Il condamne le « traitement erroné » que ces deux pays réservent à ce mouvement auquel il n’attribue qu’un mépris (contempt) à l’égard des accords d’Oslo.

On comprend mieux cette considération si l’on sait que pour l’ancien Secrétaire général adjoint des Nations unies, la demande d’Israël à être reconnu avant toute négociation est « irréaliste ». Pour cela il croit devoir préciser que parfois la demande porte sur « la reconnaissance du droit d’Israël d’exister en tant qu’Etat juif », alors que selon lui, il n’y a pas de consensus en Israël même sur le caractère juif de cet Etat.

Alvaro de Soto fait semblant de confondre l’idée d’un Etat théocratique (juif), qui effectivement n’est pas accepté par la grande majorité des Israéliens, alors que mis à part une minorité, pratiquement tous les Israéliens sont favorables, comme le rappelait Shimon Pérès, dans Le Figaro , à un Etat à majorité démographique juif, ce qui est tout à fait différent.

Mais, il est vrai que lui aussi, « fait la chanson et la chante », lorsqu’il croit pouvoir constater que l’idée de la « solution d’un Etat » gagne du terrain.

L’ancien envoyé spécial au Moyen-Orient n’a malheureusement pas tort de penser que la mise en place d’un Etat palestinien n’est pas pour demain, mais s’il pense que celle d’un seul Etat a plus de chances d’aboutir, on est tenté de lui rappeler cette chanson de Juliette Gréco : « Ce que tu te gourres (fillette, fillette)..... »

Avec de telles idées, il était temps qu’Alvaro de Soto mette un terme à sa mission qui, effectivement, n’a guère été couronnée de succès, pas plus, d’ailleurs, que celle de son prédécesseur le norvégien Roed-Larsen, qui, lui, resta en place 5 ans.

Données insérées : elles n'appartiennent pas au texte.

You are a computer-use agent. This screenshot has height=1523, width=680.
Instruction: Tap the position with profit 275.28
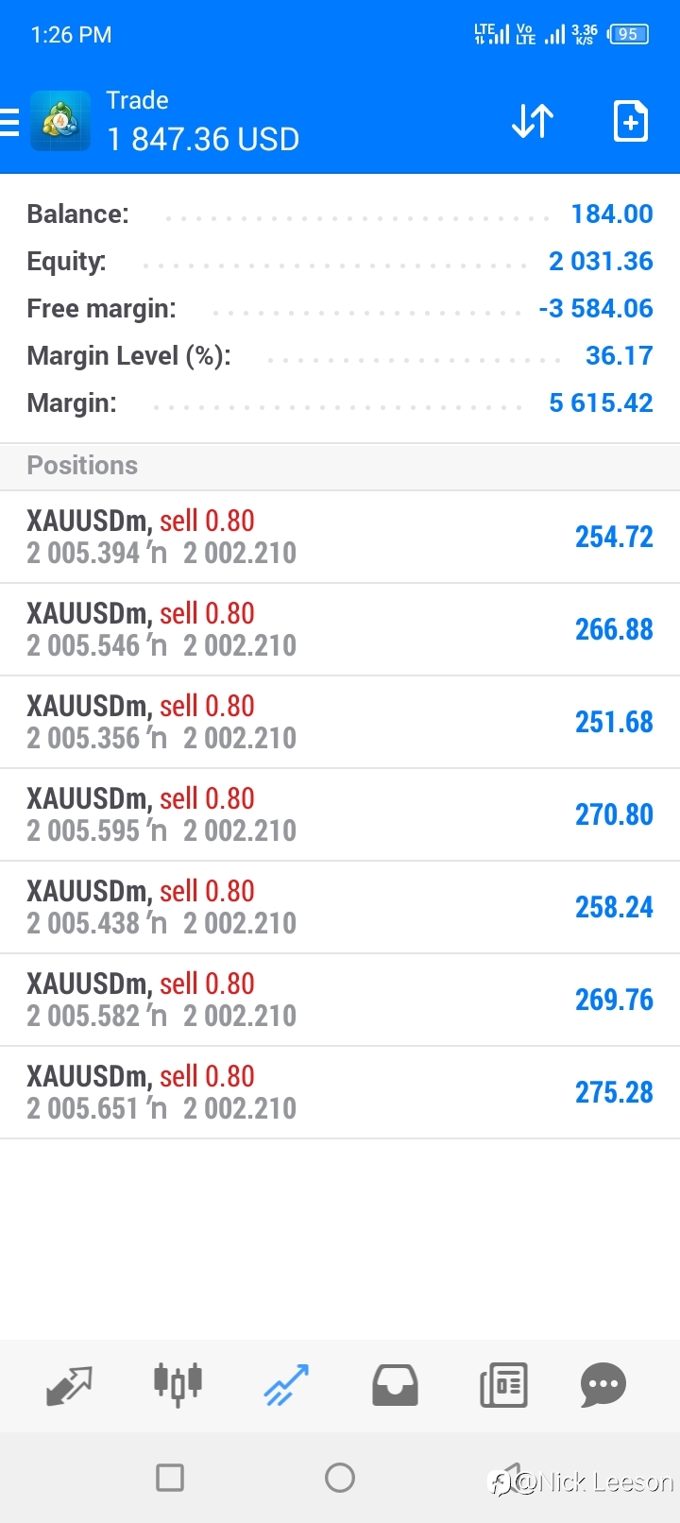point(340,1092)
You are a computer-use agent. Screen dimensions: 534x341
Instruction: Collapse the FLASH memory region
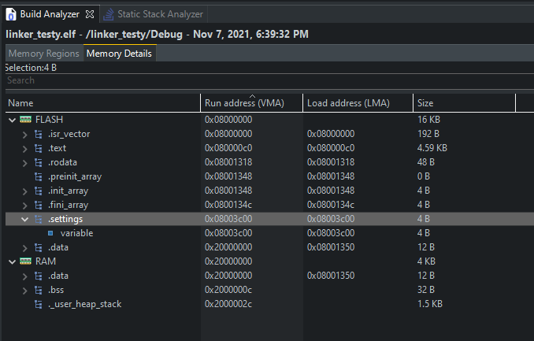(x=12, y=120)
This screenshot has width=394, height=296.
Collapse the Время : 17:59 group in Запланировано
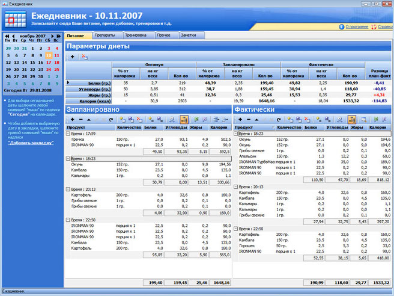click(x=68, y=134)
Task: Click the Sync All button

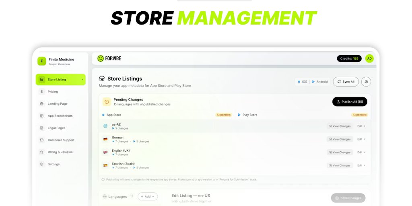Action: [346, 82]
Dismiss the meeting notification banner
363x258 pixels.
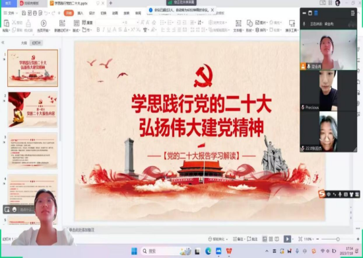[213, 10]
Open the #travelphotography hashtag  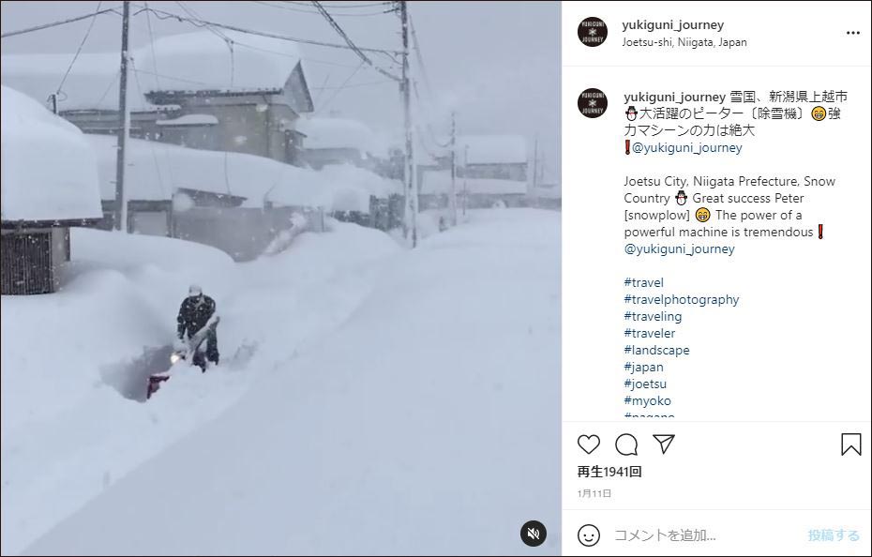point(682,299)
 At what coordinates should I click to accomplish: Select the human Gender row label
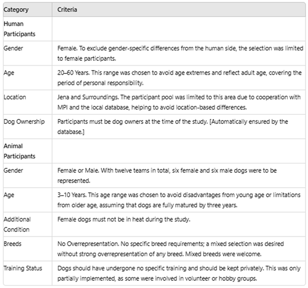(x=13, y=47)
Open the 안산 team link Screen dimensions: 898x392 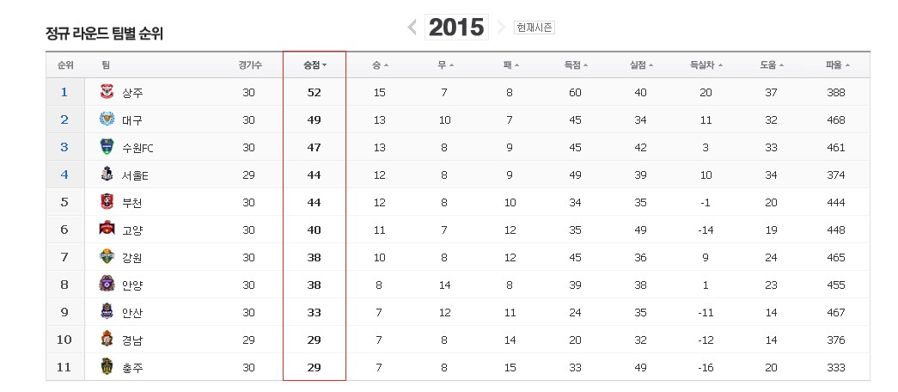132,313
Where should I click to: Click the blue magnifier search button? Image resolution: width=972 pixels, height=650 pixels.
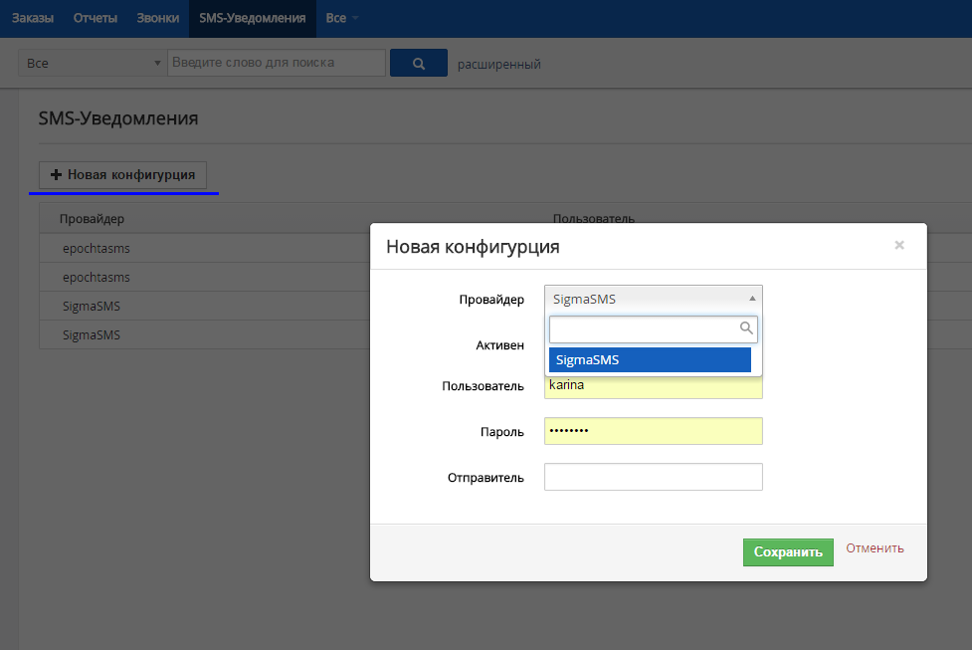coord(418,64)
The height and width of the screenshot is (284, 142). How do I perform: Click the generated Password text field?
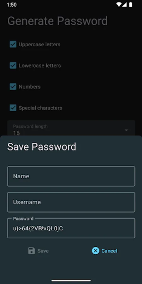tap(71, 228)
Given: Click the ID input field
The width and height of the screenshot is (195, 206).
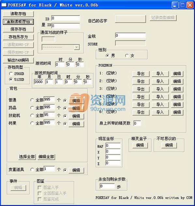Looking at the screenshot, I should (x=66, y=18).
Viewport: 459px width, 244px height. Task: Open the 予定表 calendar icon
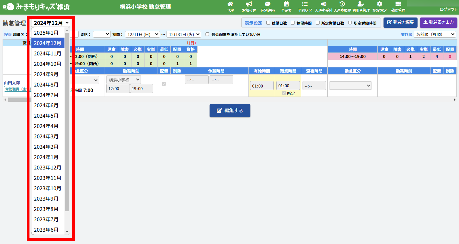[286, 4]
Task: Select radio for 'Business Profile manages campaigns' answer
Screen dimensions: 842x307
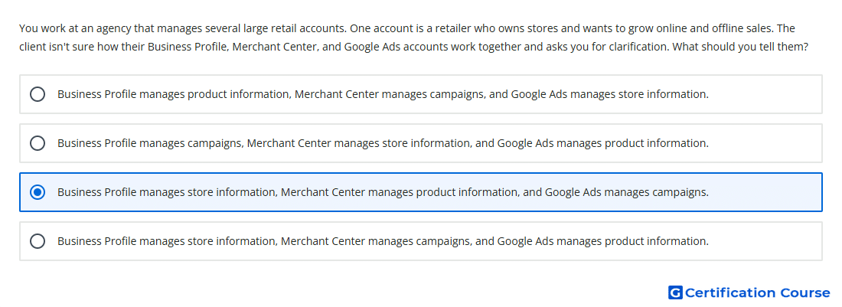Action: 38,143
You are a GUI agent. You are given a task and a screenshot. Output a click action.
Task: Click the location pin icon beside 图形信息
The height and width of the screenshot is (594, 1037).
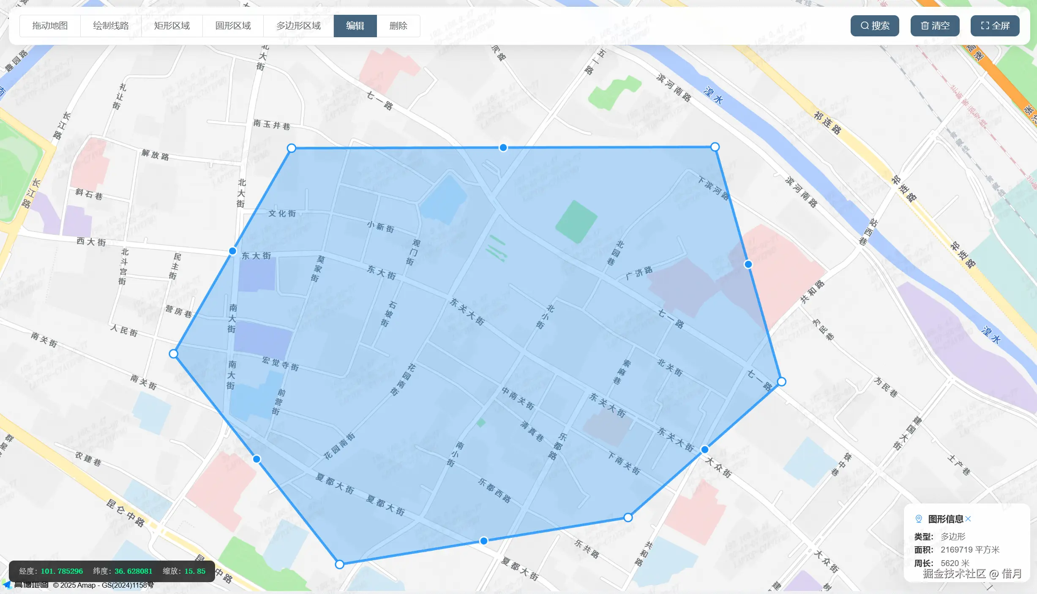tap(919, 519)
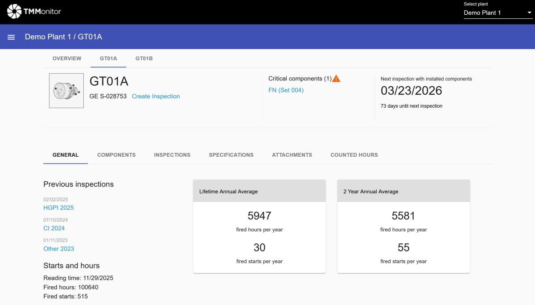Open the hamburger navigation menu
Viewport: 535px width, 305px height.
point(11,37)
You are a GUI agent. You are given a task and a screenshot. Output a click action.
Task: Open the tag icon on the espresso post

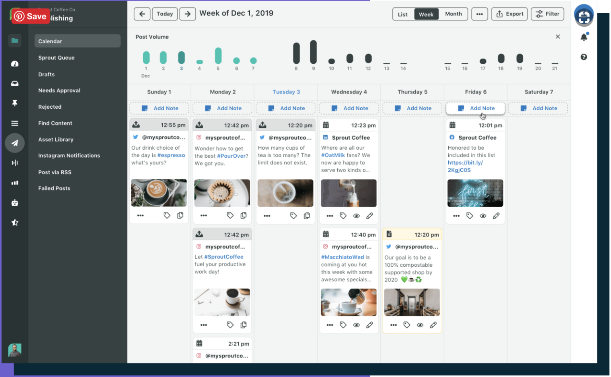[167, 215]
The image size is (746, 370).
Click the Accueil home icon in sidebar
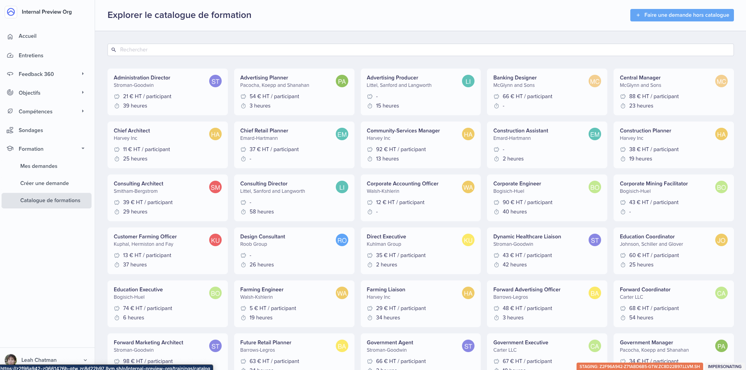pos(10,36)
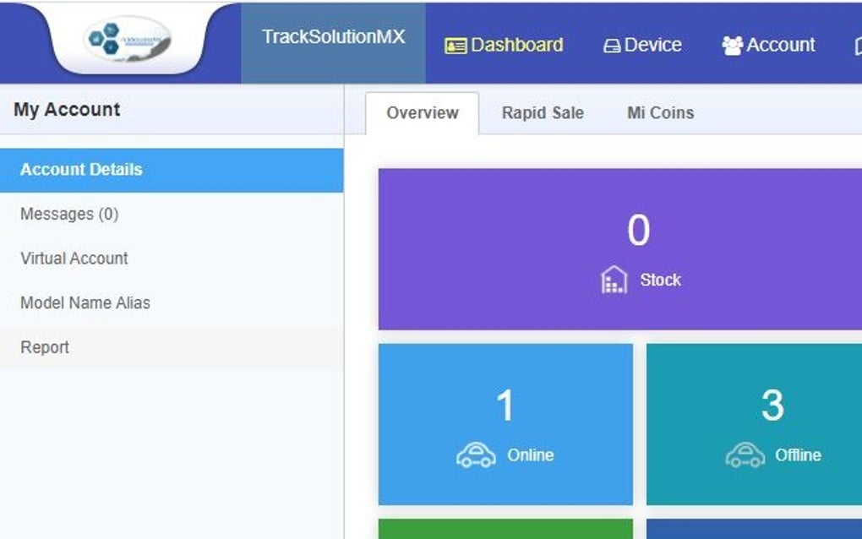The width and height of the screenshot is (862, 539).
Task: Select the blue Online vehicles tile
Action: (505, 424)
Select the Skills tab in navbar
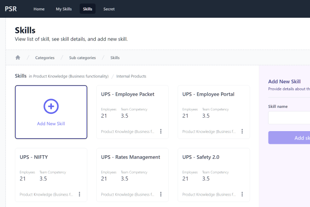310x207 pixels. (87, 9)
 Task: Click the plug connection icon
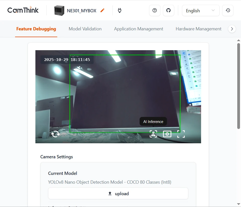[120, 11]
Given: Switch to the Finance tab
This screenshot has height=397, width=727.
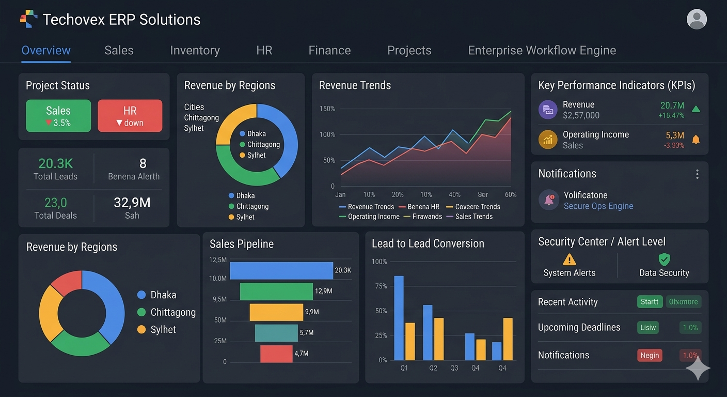Looking at the screenshot, I should pyautogui.click(x=329, y=50).
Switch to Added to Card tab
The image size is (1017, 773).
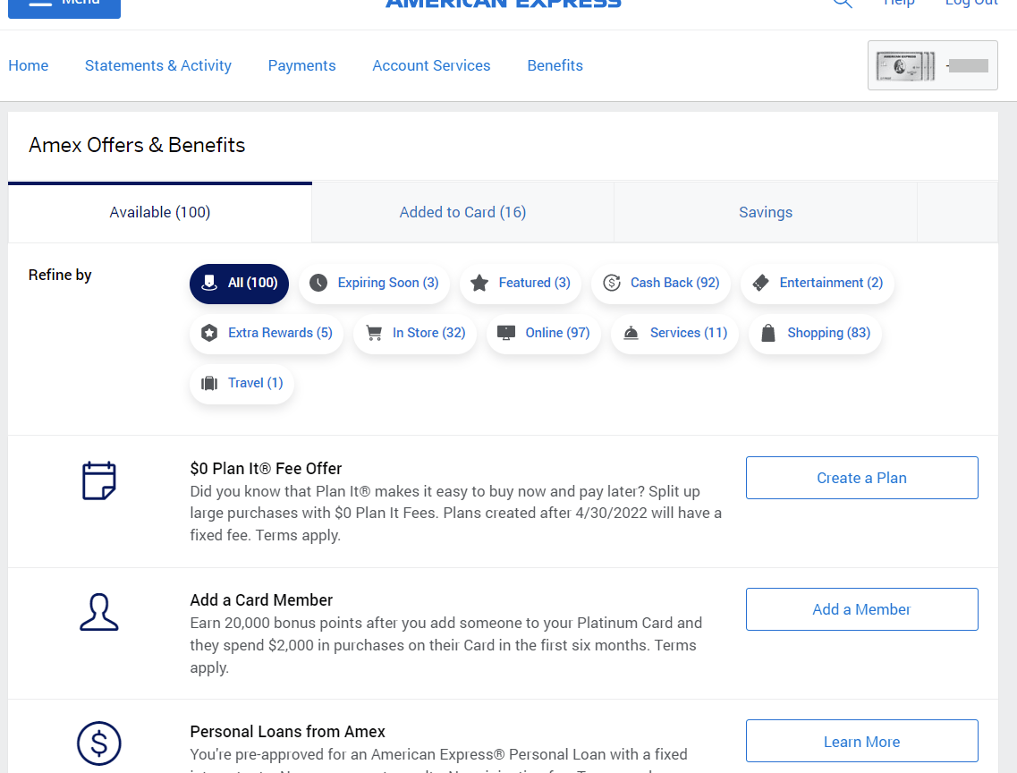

Tous les espoirs semblent permis avec la nomination d’un successeur - alors qu’Alvaro de Soto se croyant irremplaçable, s’interrogeait sur l’utilité de son poste.

De fait, le britannique Michaël C. Williams était auparavant le Conseiller spécial du Secrétaire général pour la situation au Moyen-Orient. Avant cela, il fut le Directeur de la Division Asie et Pacifique au Département des affaires politiques (secteur géographique qu’il avait couvert en tant que journaliste à la BBC et à Amnesty international), après avoir été de 1999 à 2005, le Conseiller spécial de deux Ministres des affaires étrangères britanniques, Robin Cook, de 1999 à 2001, et Jack Straw de 2001 à 2005.

Mais Williams avait déjà servi aux Nations unies dans les années 90,

S’il est vrai que parfois, avec le départ d’un employé, on sait ce que l’on perd, sans savoir ce que l’on va gagner, avec Alvaro de Soto, la cause de la paix, elle, n’a, certainement, pas perdu un grand serviteur.

Même au moment de démissionner, Alvaro de Soto aurait dû se souvenir du devoir de réserve et de discrétion auquel est tenu un fonctionnaire international, pour ne pas ternir l’image d’impartialité de l’Organisation qu’il a servi.